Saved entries
·····
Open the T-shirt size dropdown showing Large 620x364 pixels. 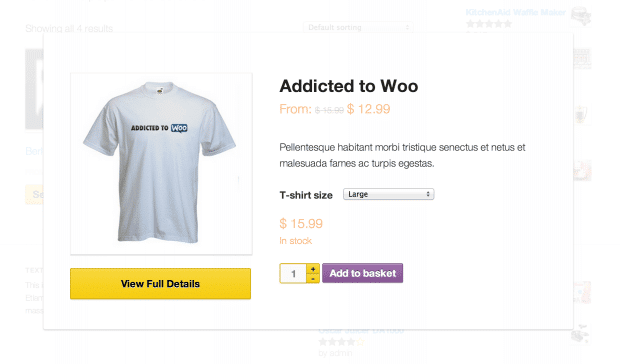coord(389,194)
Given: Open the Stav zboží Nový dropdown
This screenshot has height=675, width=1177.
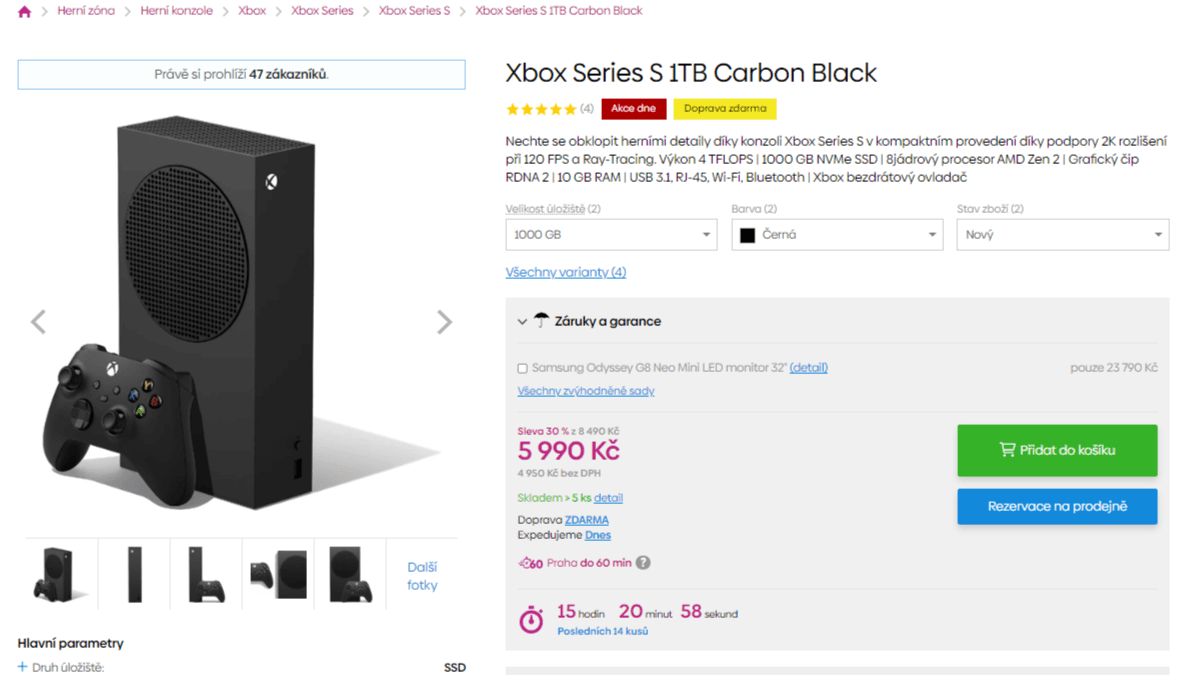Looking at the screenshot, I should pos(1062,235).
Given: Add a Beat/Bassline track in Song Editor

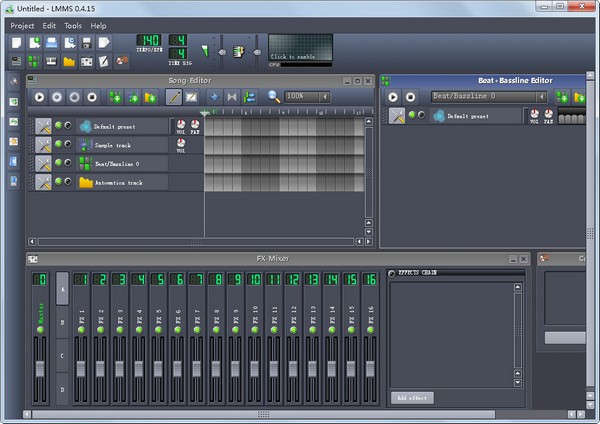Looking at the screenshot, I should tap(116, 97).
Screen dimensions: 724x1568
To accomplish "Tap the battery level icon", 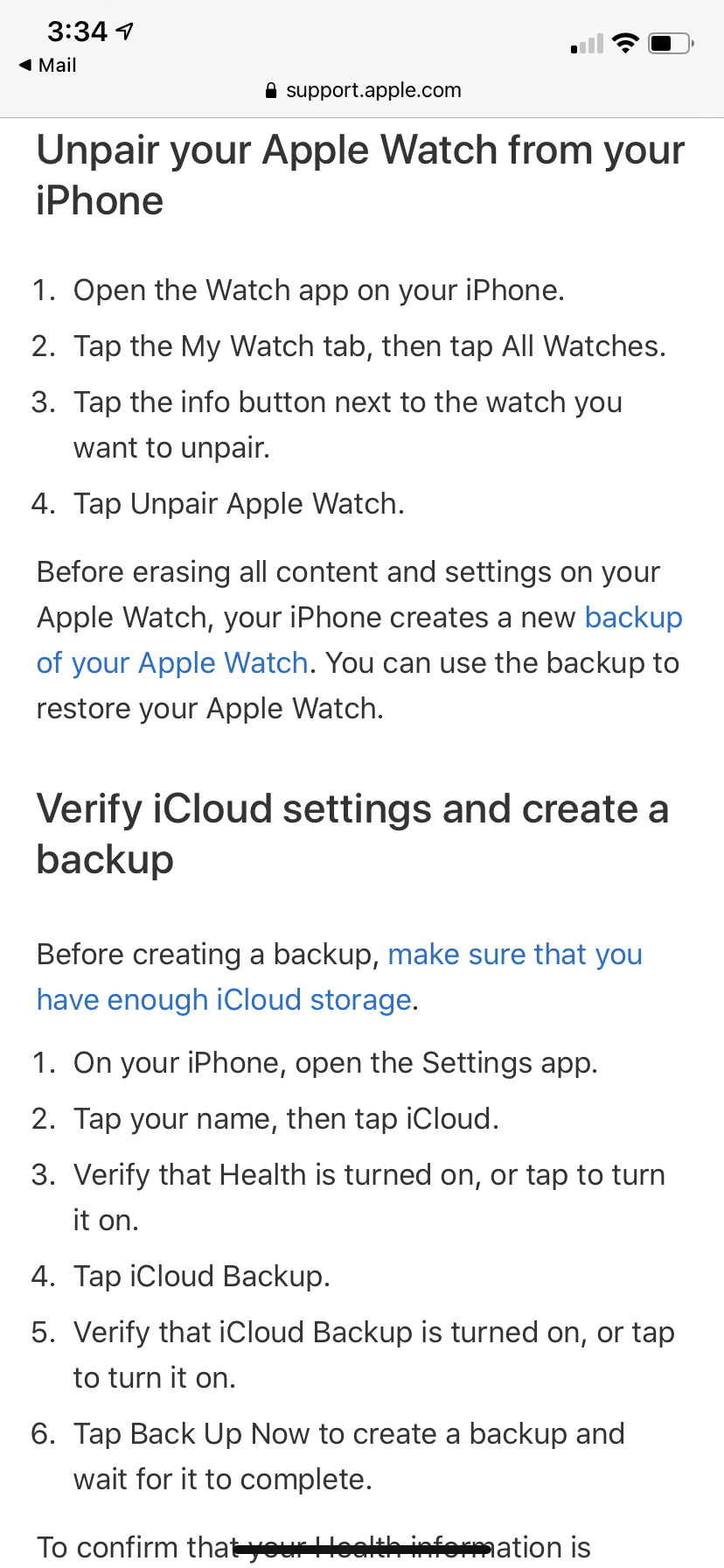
·····
*Assignment*
The copy should start at the line that contains "Given: Add a", end at the last line of the entries above, and match each line exactly, with pictures dropped.

*Solution for this exercise*
Given: Add a Beat/Bassline track in Song Editor

Looking at the screenshot, I should tap(116, 97).
Screen dimensions: 724x1568
To accomplish "Tap the battery level icon", 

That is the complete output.